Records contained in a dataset

═══

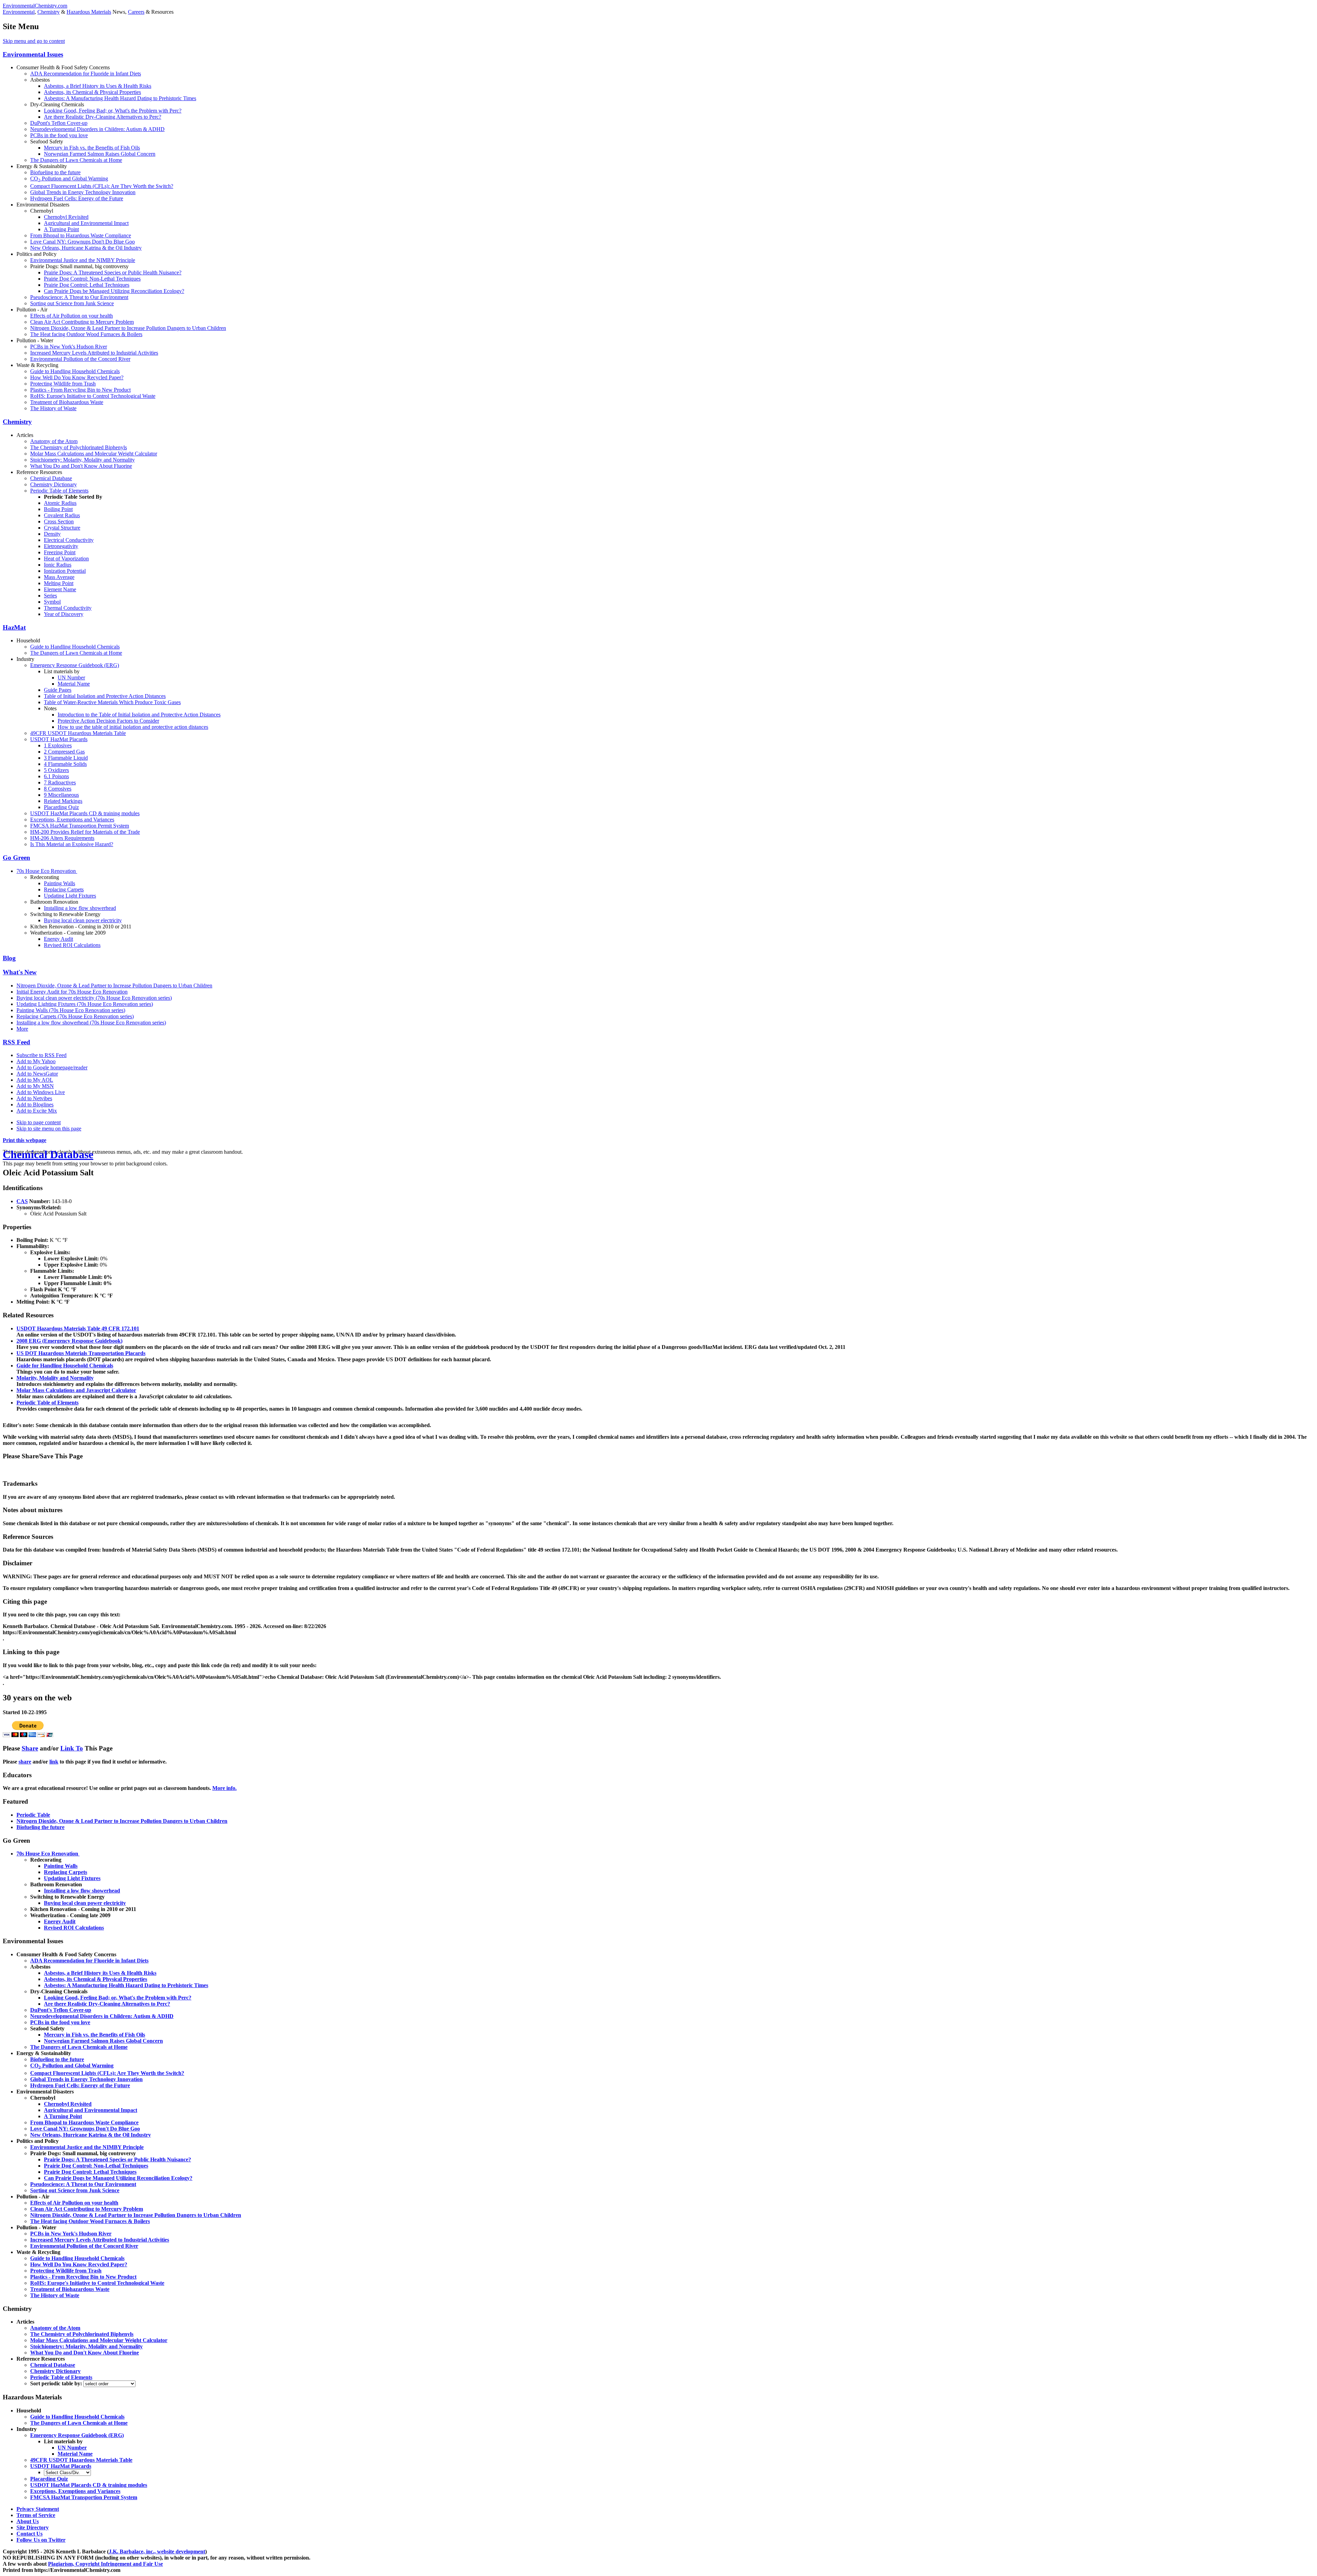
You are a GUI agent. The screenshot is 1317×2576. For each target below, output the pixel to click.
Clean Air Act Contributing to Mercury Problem (82, 322)
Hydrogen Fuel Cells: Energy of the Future (76, 198)
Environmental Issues (33, 54)
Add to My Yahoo (36, 1061)
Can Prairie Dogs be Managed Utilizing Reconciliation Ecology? (114, 291)
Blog (9, 958)
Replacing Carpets (64, 889)
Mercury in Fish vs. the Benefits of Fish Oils (92, 148)
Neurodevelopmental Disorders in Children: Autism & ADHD (97, 129)
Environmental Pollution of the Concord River (80, 359)
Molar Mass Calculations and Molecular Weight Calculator (93, 453)
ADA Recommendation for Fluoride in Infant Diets (85, 73)
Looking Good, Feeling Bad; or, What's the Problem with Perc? (112, 111)
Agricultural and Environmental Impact (86, 223)
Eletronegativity (61, 546)
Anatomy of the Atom (54, 441)
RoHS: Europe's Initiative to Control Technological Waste (92, 396)
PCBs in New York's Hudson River (68, 346)
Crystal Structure (62, 528)
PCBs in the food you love (59, 135)
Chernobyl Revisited (66, 217)
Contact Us (29, 2534)
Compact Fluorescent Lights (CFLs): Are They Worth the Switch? (101, 186)
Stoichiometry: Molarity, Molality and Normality (82, 460)
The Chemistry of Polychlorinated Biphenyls (78, 447)
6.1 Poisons (56, 776)
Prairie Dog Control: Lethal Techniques (86, 285)
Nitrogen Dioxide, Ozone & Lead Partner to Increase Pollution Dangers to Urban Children (128, 328)
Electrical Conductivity (69, 540)
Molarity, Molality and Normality (55, 1378)
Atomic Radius (60, 503)
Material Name (74, 684)
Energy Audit (58, 939)
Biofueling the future (40, 1827)
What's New (20, 972)
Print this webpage (24, 1140)
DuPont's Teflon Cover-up (58, 123)
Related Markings (63, 801)
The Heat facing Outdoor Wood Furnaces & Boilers (86, 334)
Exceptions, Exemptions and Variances (72, 819)
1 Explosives (58, 745)
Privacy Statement (37, 2509)
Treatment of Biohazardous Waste (66, 402)
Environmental (19, 12)
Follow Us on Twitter (41, 2540)
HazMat (14, 627)
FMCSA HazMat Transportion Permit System (79, 826)
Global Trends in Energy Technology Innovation (82, 192)
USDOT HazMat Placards (58, 739)
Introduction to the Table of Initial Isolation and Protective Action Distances (139, 714)
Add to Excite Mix (36, 1111)
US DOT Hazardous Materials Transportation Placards (80, 1353)
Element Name (60, 589)
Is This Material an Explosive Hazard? (71, 844)
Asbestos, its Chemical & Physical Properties (92, 92)
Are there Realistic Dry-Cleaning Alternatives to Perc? (102, 117)
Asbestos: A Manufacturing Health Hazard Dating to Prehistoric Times (120, 98)
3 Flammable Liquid (66, 758)
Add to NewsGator (37, 1074)
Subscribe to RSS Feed (41, 1055)
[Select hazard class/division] (67, 2472)
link (53, 1762)
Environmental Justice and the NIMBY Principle (82, 260)
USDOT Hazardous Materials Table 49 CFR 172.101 (77, 1328)
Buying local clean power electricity (83, 920)
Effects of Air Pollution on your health (71, 316)
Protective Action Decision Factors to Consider (108, 721)
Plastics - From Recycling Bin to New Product (80, 390)
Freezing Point (59, 552)
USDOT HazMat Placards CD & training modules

═══

[YOUR TASK]
Would you copy exactly the lines from the one that contains "Freezing Point (59, 552)" through the final line of the records above, including both?

[REPLY]
Freezing Point (59, 552)
USDOT HazMat Placards CD & training modules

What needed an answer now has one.